▶ **WHAT YOU SHOULD DO**: Transcribe each entry exactly as it appears, leaving out any picture it holds.

▶ **PROVIDED MATERIAL**:
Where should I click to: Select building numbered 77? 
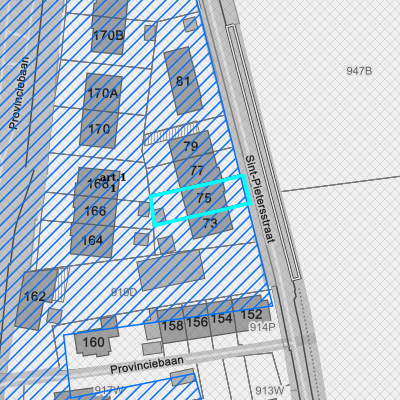197,171
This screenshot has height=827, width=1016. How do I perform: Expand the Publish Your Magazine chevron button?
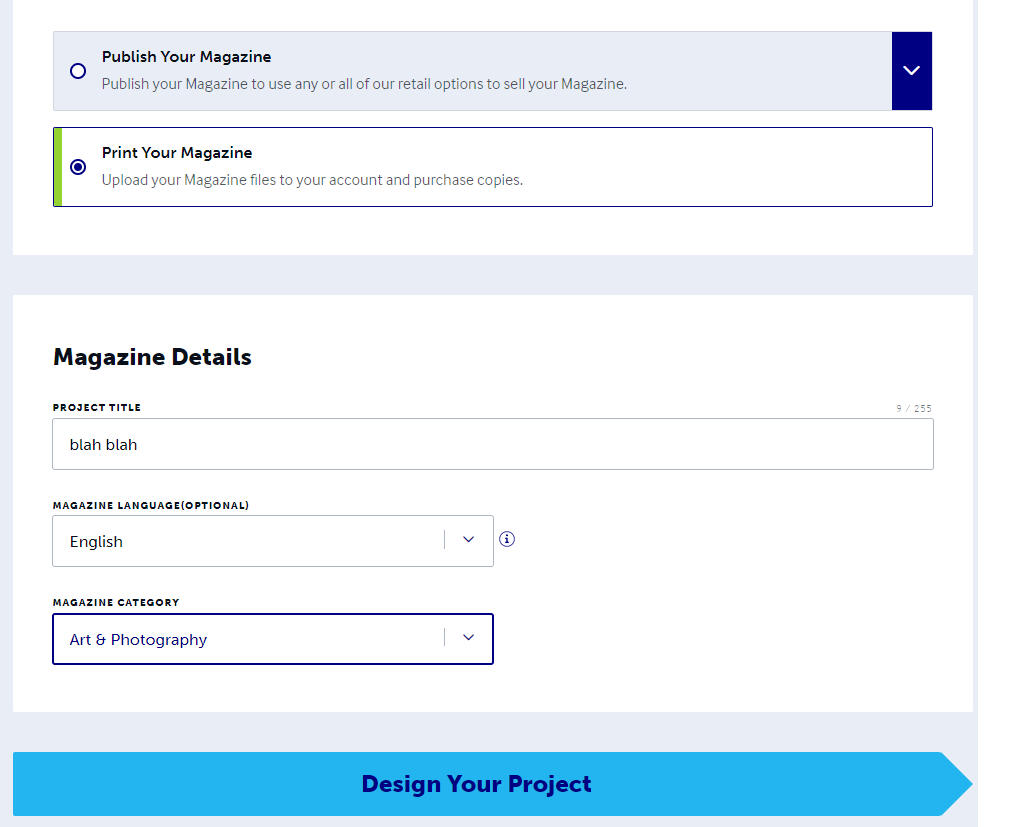coord(911,71)
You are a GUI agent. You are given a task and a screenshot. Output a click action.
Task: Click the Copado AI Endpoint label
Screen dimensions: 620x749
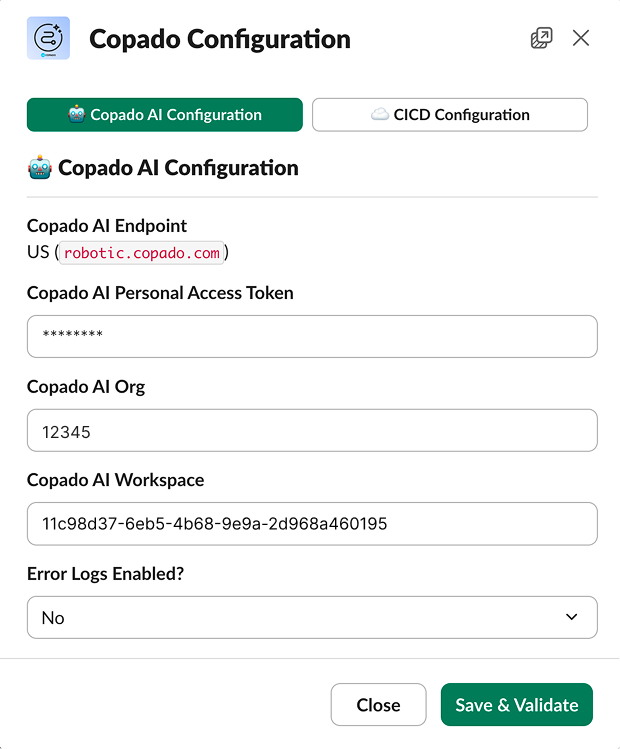(x=107, y=226)
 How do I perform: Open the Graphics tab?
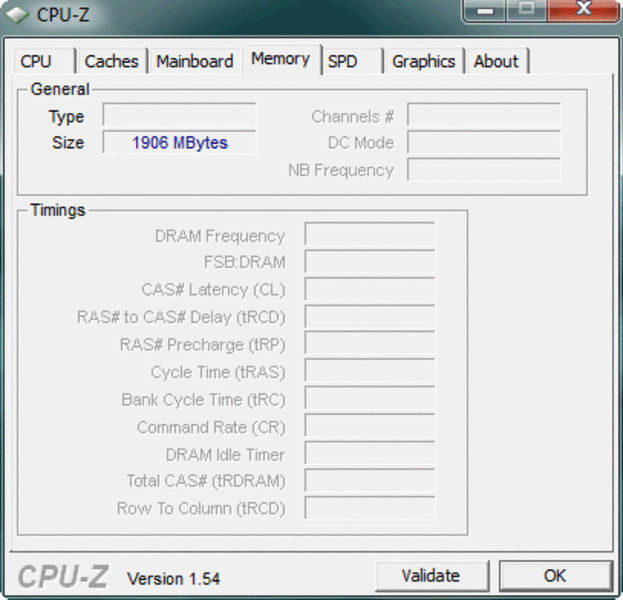click(x=423, y=61)

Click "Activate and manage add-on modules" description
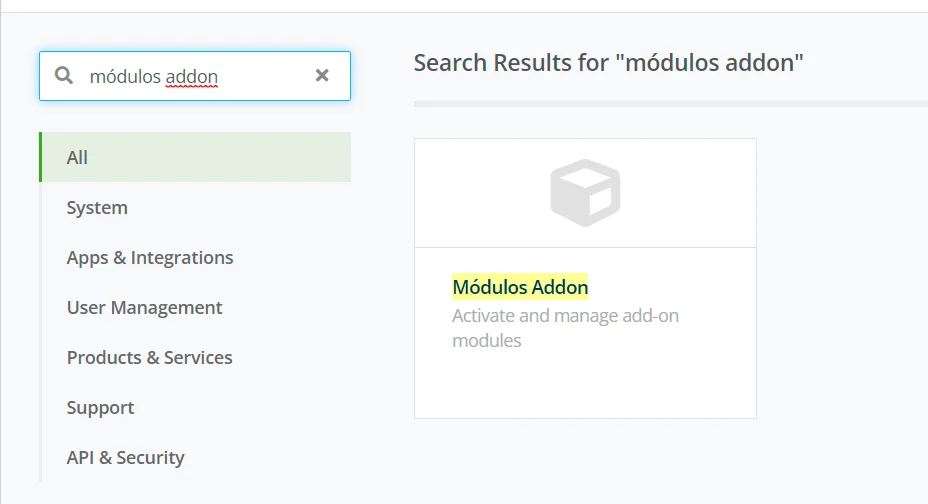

▶ **RESULT**:
Where should I click to: Select building numbered 77? 
197,171
This screenshot has height=827, width=1016. How do I perform: Expand the Publish Your Magazine chevron button?
coord(911,71)
You are a GUI agent. You are given a task and a screenshot. Output a click action.
Task: Click the Copado AI Endpoint label
Screen dimensions: 620x749
(x=107, y=226)
 How do I perform: Open the Graphics tab?
click(x=423, y=61)

Click "Activate and manage add-on modules" description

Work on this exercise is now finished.